Personal perspective guides our actions, including choices and the direction in which we move. Choosing to look at life through our limited, human perspective could tempt us to invest in things that are temporarily satisfying or solve a momentary issue, but lead to eventual regret. On the other hand, choosing to view things from God’s eternal perspective allows us to view our lives as He does. For example, what may be initially perceived as an inconvenience could offer opportunity for Christian witness. What may appear as adversity could be God’s means to produce spiritual perseverance and maturity. Facing a seemingly challenging situation may be God’s provision to exercise our faith.
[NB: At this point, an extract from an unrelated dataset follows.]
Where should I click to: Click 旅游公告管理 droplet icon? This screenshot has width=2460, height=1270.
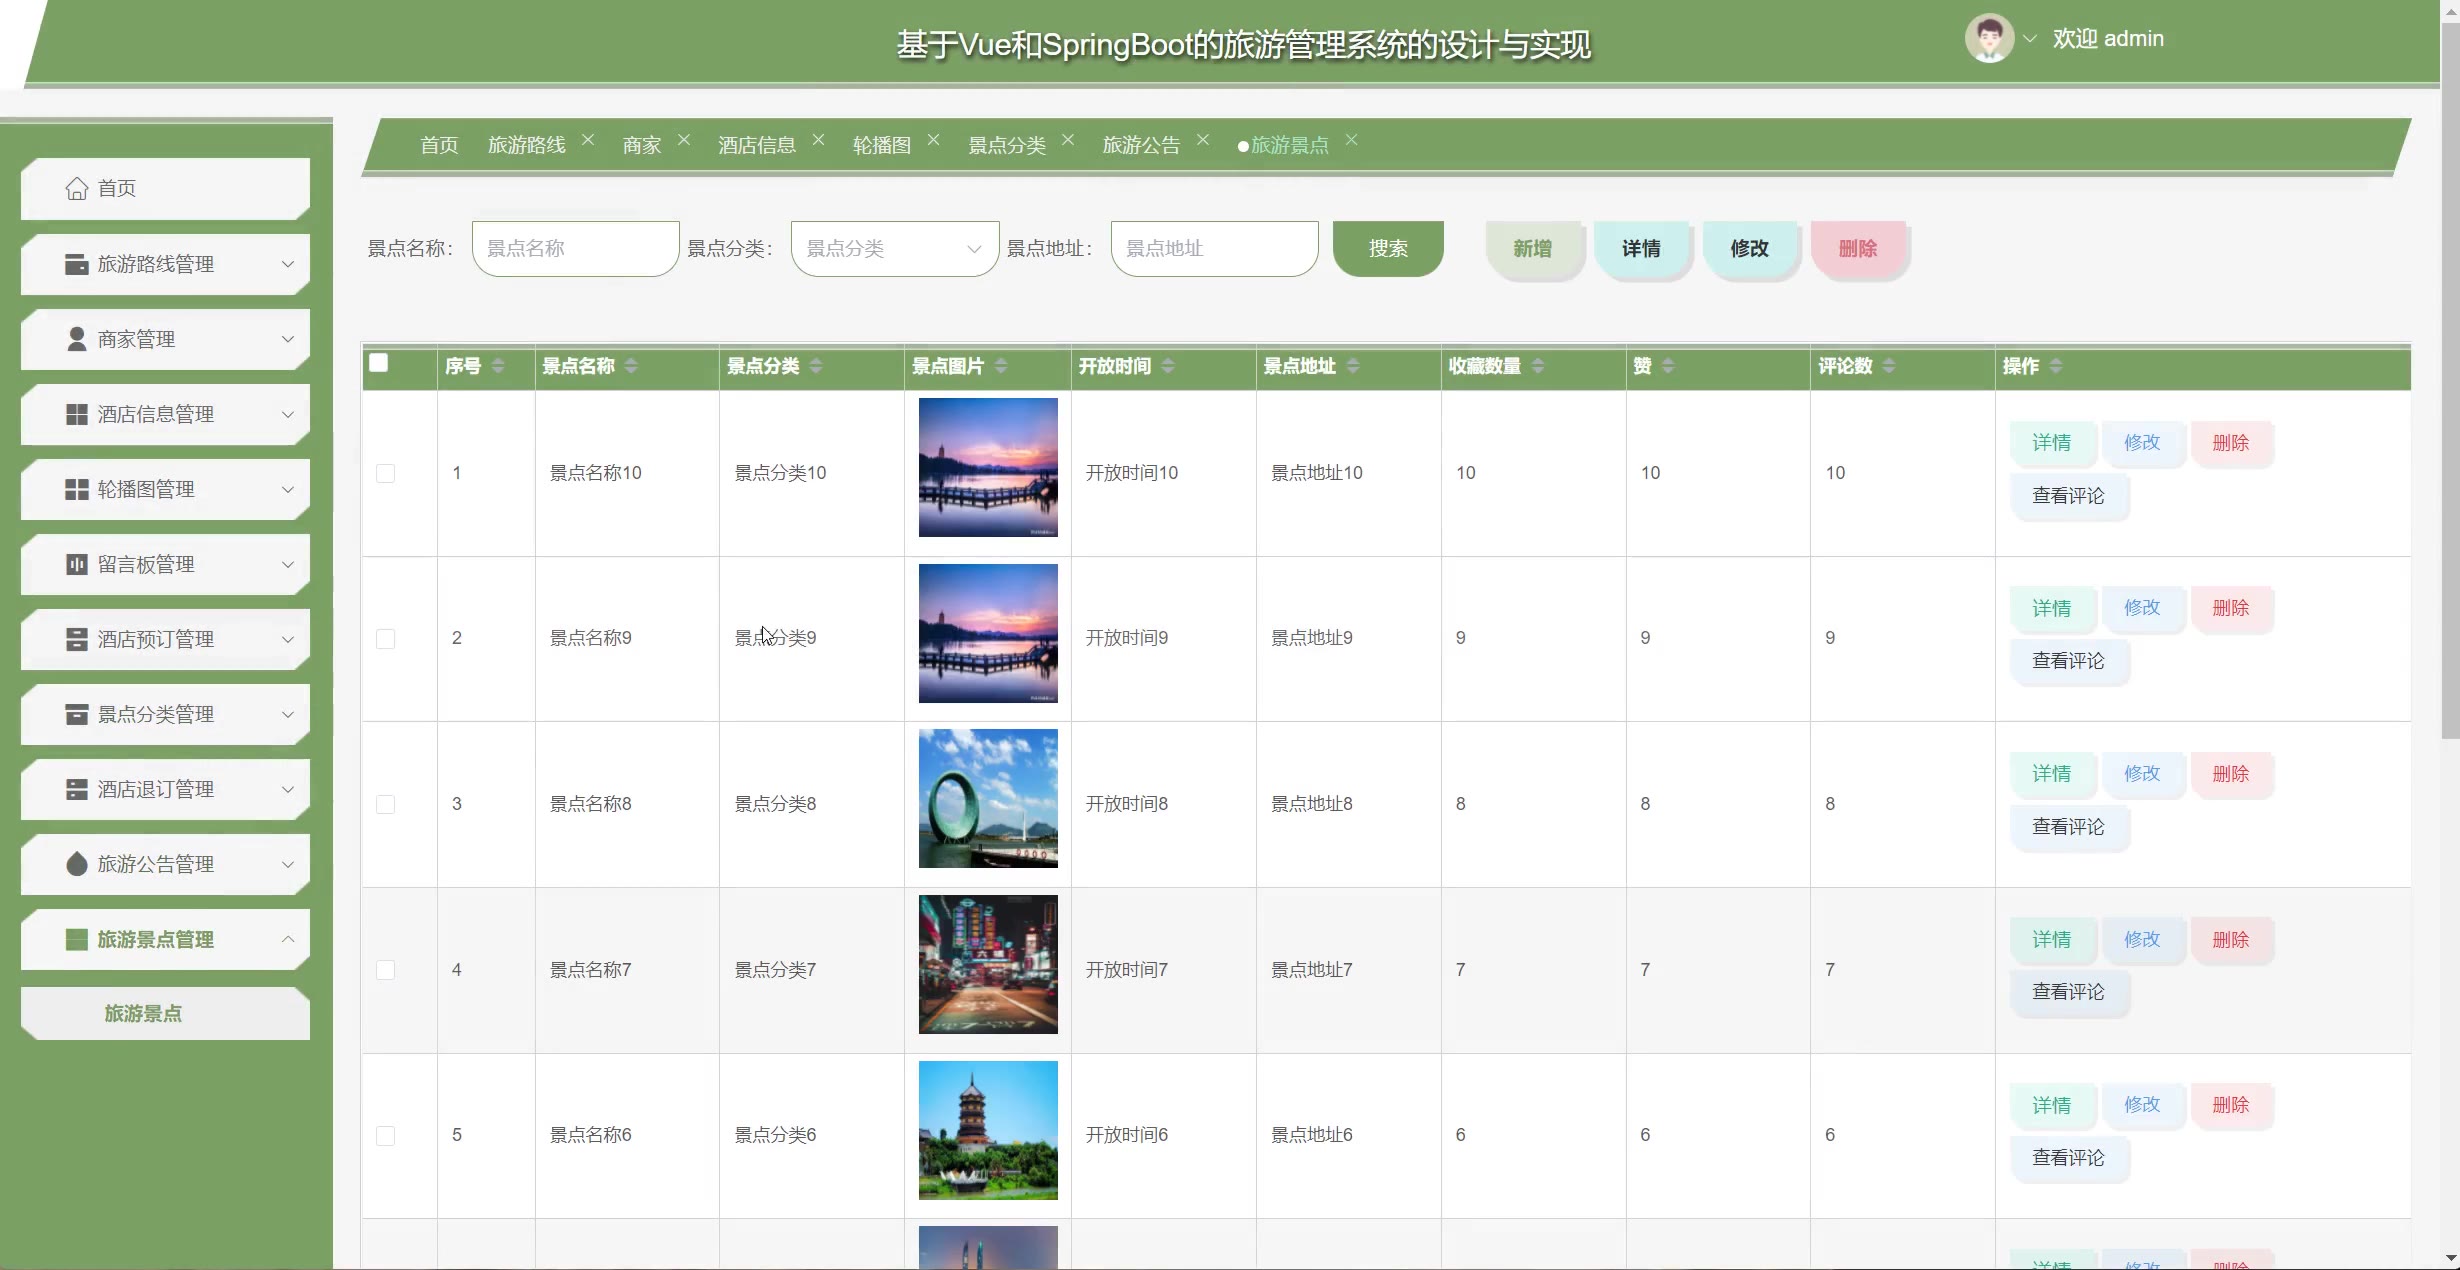(x=76, y=864)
Could the perspective we choose actually cause us to miss God’s plan and purpose? What if you could be influenced to see a situation from an entirely different perspective with the use of one simple word?

Consider for a moment Psalm 42:5. The verse begins with the author discouraged by adversity: Why are you downcast, O my soul? Why so disturbed within me? Then he chooses to make a conscience effort to turn to truth. He says to himself: Put your hope in God, for I will yet praise him, my Savior and my God. The Psalmist’s use of the word “yet” signifies a deliberate, personal choice to turn from a position of taking inventory of his emotions to one resting securely on truth.

Another example is found in Habakkuk 3:17-19: Though the fig tree does not bud and there are no grapes on the vines, though the olive crop fails and the fields produce no food, though there are no sheep in the pen and no cattle in the stalls, yet I will rejoice in the Lord, I will be joyful in God my Savior. The Sovereign Lord is my strength; He makes my feet like the feet of a deer, he enables me to go on the heights. Even though his initial words reflected potential despair, the prophet chose to remind Himself of God’s character and promises.

Are you listening to your thoughts? What direction are they taking you? Intentional use of the word “yet” can redirect selfish or discouraging thoughts to those filled with God’s hope and promise.